Enquanto isso, me assaltava o pensamento aquela menina impossibilitada de prosseguir a vida como ela mais gostaria ou desejava. Talvez deixando algum embasbacado como eu para trás. Talvez ele lutando com ela lado a lado. Talvez na amargura e na angústia.

Recentemente, uma parente minha passou pelos estágios da tal covid-19. Ela recém ingressa na casa dos 30 anos. O namorado também o que poderia fazer se não esperar por sua recuperação? Ele esperou. Parece que assim prosseguem agora que ela está recuperada. Foi um susto em todos nós, porque a condição dela era completamente instável e duvidosa. Teve a visão e a voz atingidas durante esse processo enorme de devastação provocada pelo vírus e seus afluentes. Eis que ela realizou sucessivos testes para detectar a doença do novo coronavírus e eles prestavam-se sempre negativos. Até um teste bem depois que acusou ela ter contato com a maldição viral do momento, mais de 155 mil óbitos no Brasil 2020.

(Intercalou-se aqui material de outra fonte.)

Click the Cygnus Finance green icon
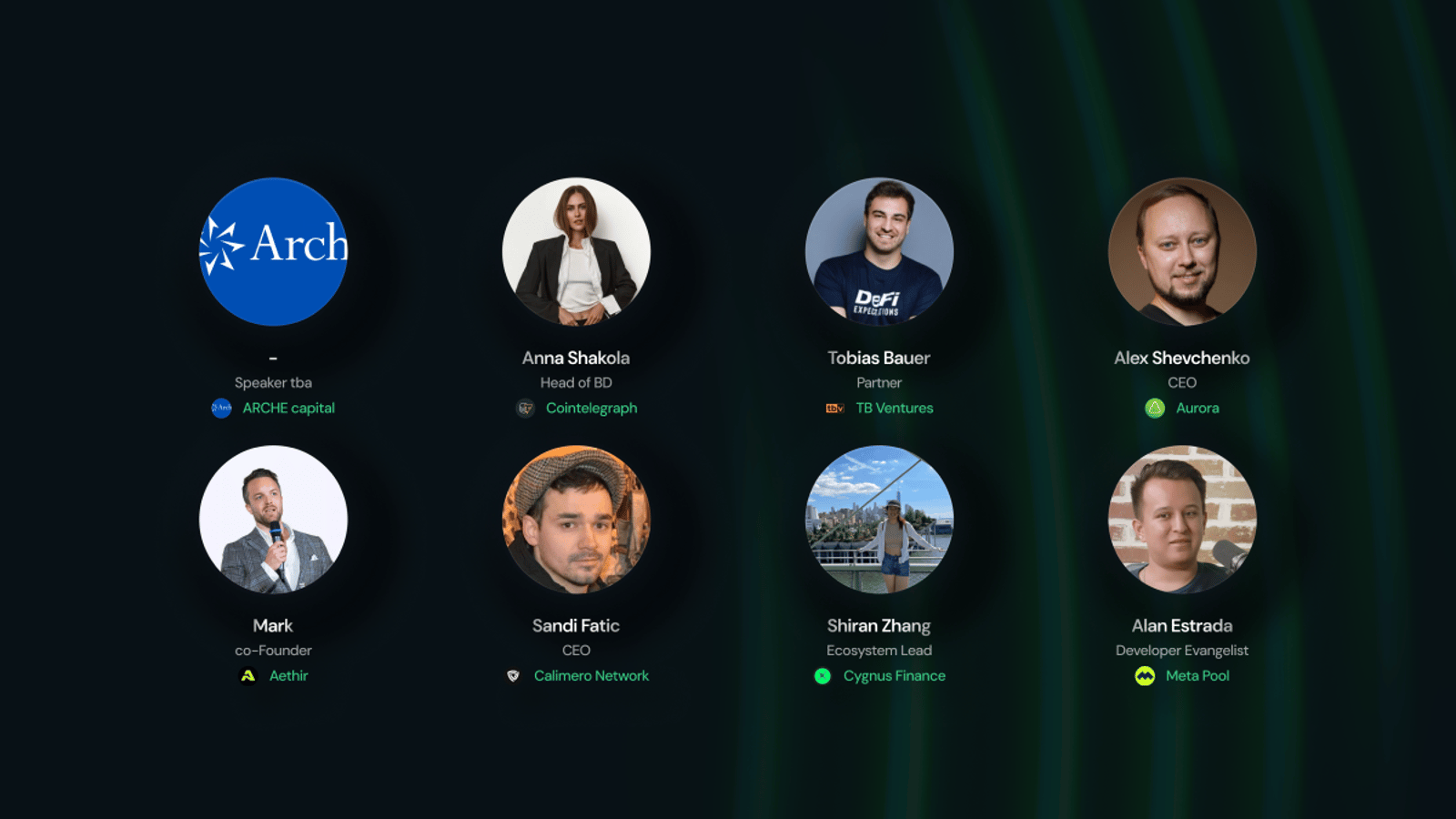Image resolution: width=1456 pixels, height=819 pixels. [x=823, y=675]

Situações semelhantes, agora comparo, entre a menina do sul do estado, que estudava e foi internada em Novo Hamburgo, e a situação de minha parente, quase dois meses em uma batalha incessante contra os sintomas, com o uso de sondas, tubulações, medicações das mais diversas. Espero que o desfecho da jovem de NH tenha sido positivo da mesma forma que minha prima surpreendeu em recuperação, incluso da voz, mais rápido do que se projetava. Os parentes, familiares apreensivos, zelosos nas mãos médicas e na base das rezas religiosas para quem acredita e nada mais pode fazer.

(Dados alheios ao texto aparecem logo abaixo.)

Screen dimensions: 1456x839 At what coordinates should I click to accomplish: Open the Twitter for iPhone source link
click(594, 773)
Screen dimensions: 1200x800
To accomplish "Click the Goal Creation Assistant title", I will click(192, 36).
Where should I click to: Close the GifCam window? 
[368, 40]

A senhora que regressava para o Sul estava sim abatida, talvez vendo em mim a imagem de um jovem saudável que ela almejava para sua sobrinha. Não conversamos mais praticamente durante as horas de trajeto. Eu de certa forma chocado com essa outra realidade, nuvens sobre meu ensolarado dia de céu azul e planos. A vida é assim, incerta. Não sabemos o dia de amanhã. Fechei-me com os fones de ouvido e o olhar pela distância atingida horizontalmente pela janela.

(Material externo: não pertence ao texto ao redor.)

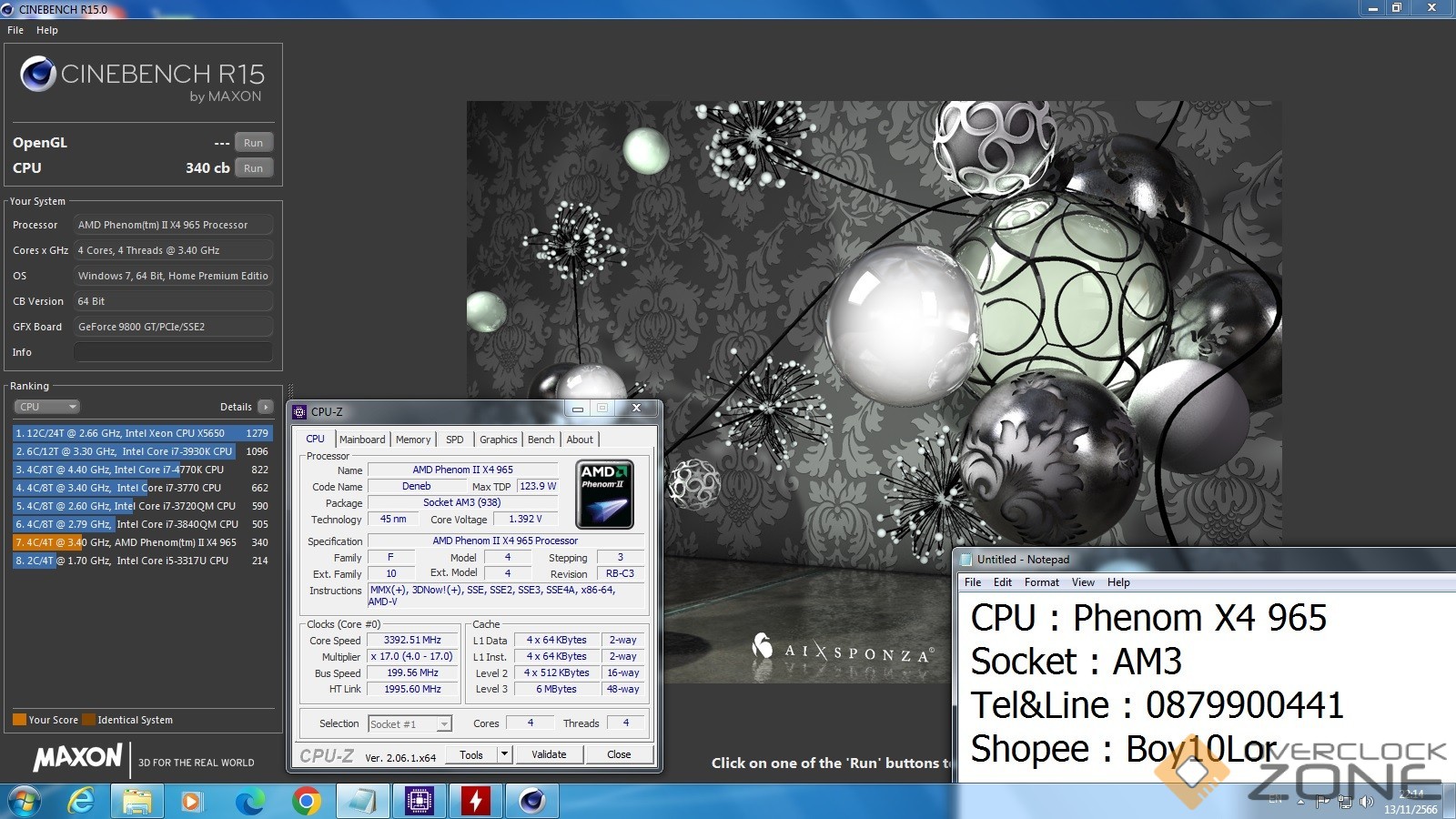The width and height of the screenshot is (1456, 819).
Task: Expand ranking Details with the arrow button
Action: point(265,407)
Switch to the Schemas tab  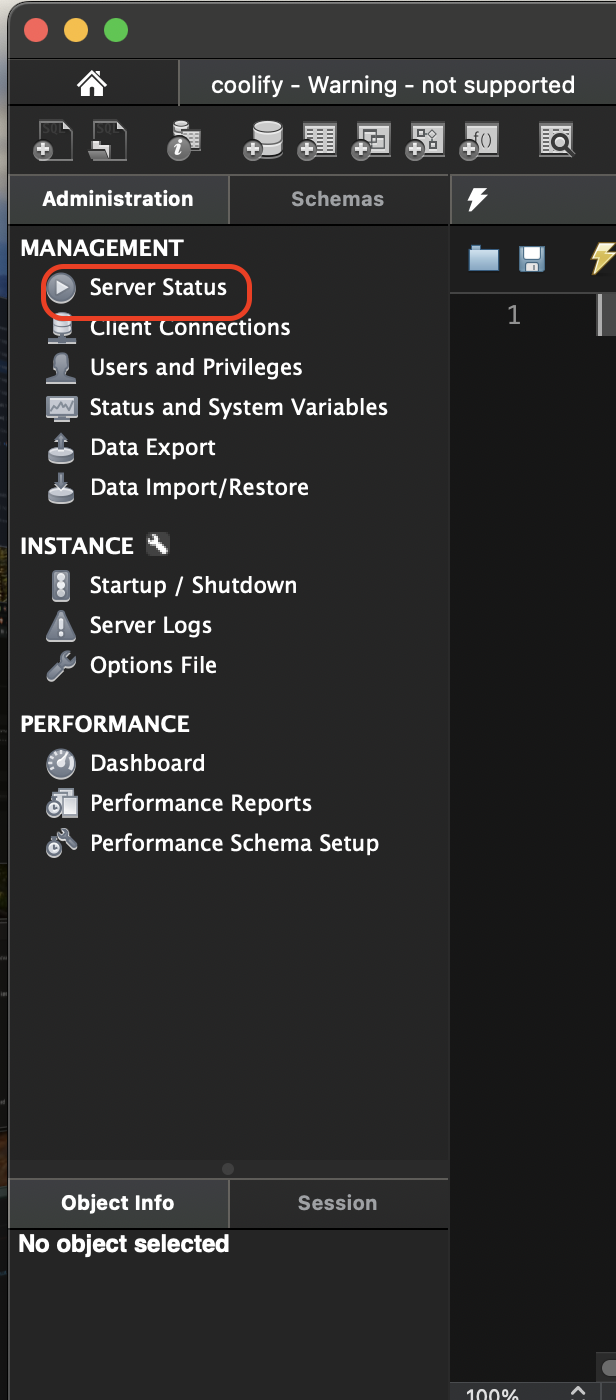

Assim como para todos os personagens que relatei nessa história, sei de novas probabilidades e futuro a seguir, torço pela família que estava ilhada com essa situação de saúde em Novo Hamburgo. Agradecimento por onde ainda estou e consciente que nem todos desfrutam da mesma sorte: seja pelas questões de saúde, ou pelas percepções das coisas boas, mesmo quando tudo parece perdido, como a mim às vezes parece. Mas não está. Devo repetir para mim mesmo que: não está. A você também, provavelmente nem tudo está perdido.